# Neural translation - seq2seq
## French questions to english questions

**Difficulties:**

1. Output of arbitrary length
1. Order of tokens in the input and the output is not the same

In [1]:
%matplotlib inline
%reload_ext autoreload
%autoreload 2

In [2]:
from fastai.text import *

## Dataset
http://www.statmt.org/wmt15/translation-task.html

Obtained by web crawling millions of sites and using simple heuristics such as replacing *en* with *fr* etc.

In [3]:
PATH = Path('data/translate/')
TMP_PATH = PATH/'tmp'
TMP_PATH.mkdir(exist_ok=True)

In [4]:
filename = 'giga-fren.release2.fixed'

In [5]:
en_fn = PATH/f'{filename}.en'
fr_fn = PATH/f'{filename}.fr'

Training a full translation model takes a long time. In this example we therefore focus only on questions that start with *What*, *Where*, *Wh...* etc. and end with a *?*.

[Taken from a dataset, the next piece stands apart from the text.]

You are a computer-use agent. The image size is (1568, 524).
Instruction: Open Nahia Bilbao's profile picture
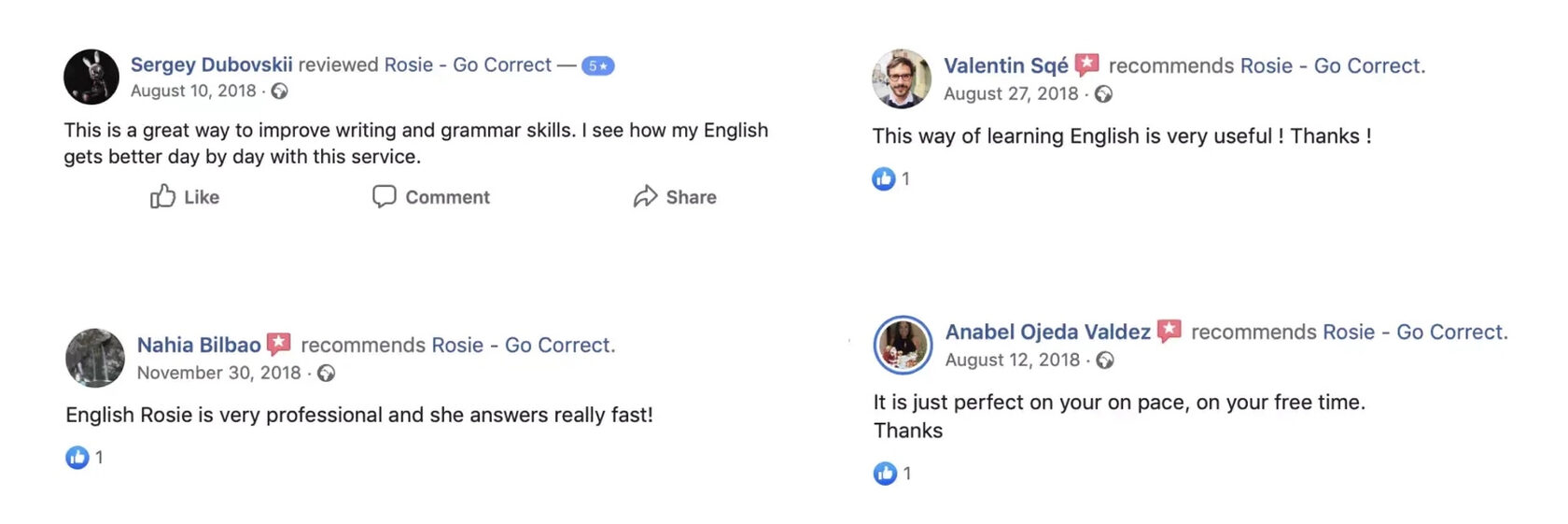[x=95, y=358]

Compiling makes the regular expressions faster.

In [6]:
re_enquest = re.compile('^(Wh[^?.!]+\?)')
re_frquest = re.compile('^([^?.!]+\?)')

In [7]:
lines = ((re_enquest.search(enquest), re_frquest.search(frquest)) for enquest, frquest in zip(open(en_fn, encoding='utf-8'), open(fr_fn, encoding='utf-8')))

In [8]:
for i, l in enumerate(lines):
    print(l)
    if i == 20:
        break

(None, None)
(None, None)
(None, None)
(None, None)
(None, None)
(<_sre.SRE_Match object; span=(0, 15), match='What is light ?'>, <_sre.SRE_Match object; span=(0, 25), match='Qu’est-ce que la lumière?'>)
(None, None)
(None, None)
(None, None)
(None, None)
(None, None)
(None, None)
(None, <_sre.SRE_Match object; span=(0, 72), match="Astronomes Introduction Vidéo d'introduction Qu'e>)
(None, None)
(None, None)
(None, None)
(None, None)
(None, None)
(None, None)
(<_sre.SRE_Match object; span=(0, 11), match='Who are we?'>, <_sre.SRE_Match object; span=(0, 15), match='Où sommes-nous?'>)
(<_sre.SRE_Match object; span=(0, 23), match='Where did we come from?'>, <_sre.SRE_Match object; span=(0, 17), match="D'où venons-nous?">)


In [9]:
questions = [(e.group(), f.group()) for e, f in lines if e and f]

In [10]:
pickle.dump(questions, (PATH/'fr-en-questions.pkl').open('wb'))

In [11]:
questions = pickle.load((PATH/'fr-en-questions.pkl').open('rb'))

In [12]:
questions[:3]

[('What would we do without it?', 'Que ferions-nous sans elle ?'),
 ('What is the absolute location (latitude and longitude) of Badger, Newfoundland and Labrador?',
  'Quelle sont les coordonnées (latitude et longitude) de Badger, à Terre-Neuve-etLabrador?'),
 ('What is the major aboriginal group on Vancouver Island?',
  'Quel est le groupe autochtone principal sur l’île de Vancouver?')]

In [13]:
len(questions)

52328

In [14]:
en_questions, fr_questions = zip(*questions)

### Tokenization

`Tokenizer` is a fastai wrapper around *spacy* that uses multiple processors for speedup.

In [17]:
en_tok = Tokenizer.proc_all_mp(partition_by_cores(en_questions))

In [18]:
fr_tok = Tokenizer.proc_all_mp(partition_by_cores(fr_questions), 'fr')

In [19]:
en_tok[0]

['what', 'would', 'we', 'do', 'without', 'it', '?']

In [20]:
fr_tok[0]

['que', 'ferions', '-', 'nous', 'sans', 'elle', '?']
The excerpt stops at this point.